**** Material supplied ****
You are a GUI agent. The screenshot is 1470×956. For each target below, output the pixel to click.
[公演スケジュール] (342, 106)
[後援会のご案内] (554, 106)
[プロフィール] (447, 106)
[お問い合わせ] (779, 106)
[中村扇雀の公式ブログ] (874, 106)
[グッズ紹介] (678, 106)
****
Would you please repeat all the entries exactly as written?

You are a GUI agent. The screenshot is 1470×956. For each target below, output the pixel to click.
[公演スケジュール] (342, 106)
[後援会のご案内] (554, 106)
[プロフィール] (447, 106)
[お問い合わせ] (779, 106)
[中村扇雀の公式ブログ] (874, 106)
[グッズ紹介] (678, 106)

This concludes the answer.